The framework that aged well

Most of what this hub covers is social psychology that fell apart. Power posing didn’t survive its first big replication. Bargh’s elderly-priming walk-slow effect went down in 2012. Bandura’s Bobo doll generalizations got narrower with every meta-analysis. Cognitive dissonance — the framework Festinger is more famous for — still survives as a general claim about psychological discomfort, but its specific behavioral predictions (the canonical $1/$20 induced-compliance result, free-choice spreading-of-alternatives, effort justification at the magnitudes originally reported) are contested every decade and shrink with pre-registration.
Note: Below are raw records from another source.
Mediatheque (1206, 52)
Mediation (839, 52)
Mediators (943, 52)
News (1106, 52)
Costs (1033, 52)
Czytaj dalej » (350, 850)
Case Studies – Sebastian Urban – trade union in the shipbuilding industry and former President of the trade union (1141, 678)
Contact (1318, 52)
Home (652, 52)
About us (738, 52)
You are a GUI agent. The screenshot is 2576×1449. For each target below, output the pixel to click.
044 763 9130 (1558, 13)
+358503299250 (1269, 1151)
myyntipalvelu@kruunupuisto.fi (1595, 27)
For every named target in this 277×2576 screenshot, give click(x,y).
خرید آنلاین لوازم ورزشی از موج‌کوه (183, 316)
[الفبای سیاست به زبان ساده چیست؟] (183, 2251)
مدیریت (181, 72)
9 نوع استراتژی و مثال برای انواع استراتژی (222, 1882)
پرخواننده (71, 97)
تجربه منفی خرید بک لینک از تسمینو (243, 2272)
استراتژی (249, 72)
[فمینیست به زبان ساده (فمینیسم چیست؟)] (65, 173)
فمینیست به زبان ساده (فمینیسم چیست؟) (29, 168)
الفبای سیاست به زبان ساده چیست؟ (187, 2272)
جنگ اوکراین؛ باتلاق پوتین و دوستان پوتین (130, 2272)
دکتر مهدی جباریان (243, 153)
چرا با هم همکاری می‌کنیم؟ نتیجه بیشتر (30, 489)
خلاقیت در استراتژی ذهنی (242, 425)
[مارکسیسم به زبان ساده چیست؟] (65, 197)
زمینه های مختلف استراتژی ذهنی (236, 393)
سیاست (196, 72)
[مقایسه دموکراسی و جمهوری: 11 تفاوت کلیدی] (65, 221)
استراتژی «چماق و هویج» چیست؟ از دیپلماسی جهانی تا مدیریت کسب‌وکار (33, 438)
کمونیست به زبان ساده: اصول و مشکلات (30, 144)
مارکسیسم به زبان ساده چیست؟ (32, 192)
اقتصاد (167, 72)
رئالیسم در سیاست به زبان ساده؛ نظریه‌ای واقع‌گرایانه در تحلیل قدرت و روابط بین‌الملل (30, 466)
Leon Festinger’s other 1954 paper — the social comparison theory one, published in Human Relations — is the opposite story. It has held up across 70 years of accumulating evidence. The 2002 Suls, Martin & Wheeler review in Current Directions in Psychological Science concluded the basic mechanisms were well-supported. The wave of social-media research starting around 2014 (Vogel et al., Fardouly et al.) didn’t refute it — it extended it into a domain Festinger never imagined, and the predictions worked. The Wood 1989 Psychological Bulletin review found the literature converged on the central claims even where it complicated the periphery.

This article is an anti-example. The replication crisis is real, and most of the famous social-psychology findings of the 1950s–1970s are in trouble. Festinger’s social comparison theory is one of the conspicuous exceptions, and understanding why matters more than memorizing a list of effects to distrust. If you’re an evidence-evaluating practitioner — marketer, product manager, behavioral scientist — the question isn’t “which findings should I keep?” but “what does a finding that survives 70 years look like, and how does that differ from one that doesn’t?”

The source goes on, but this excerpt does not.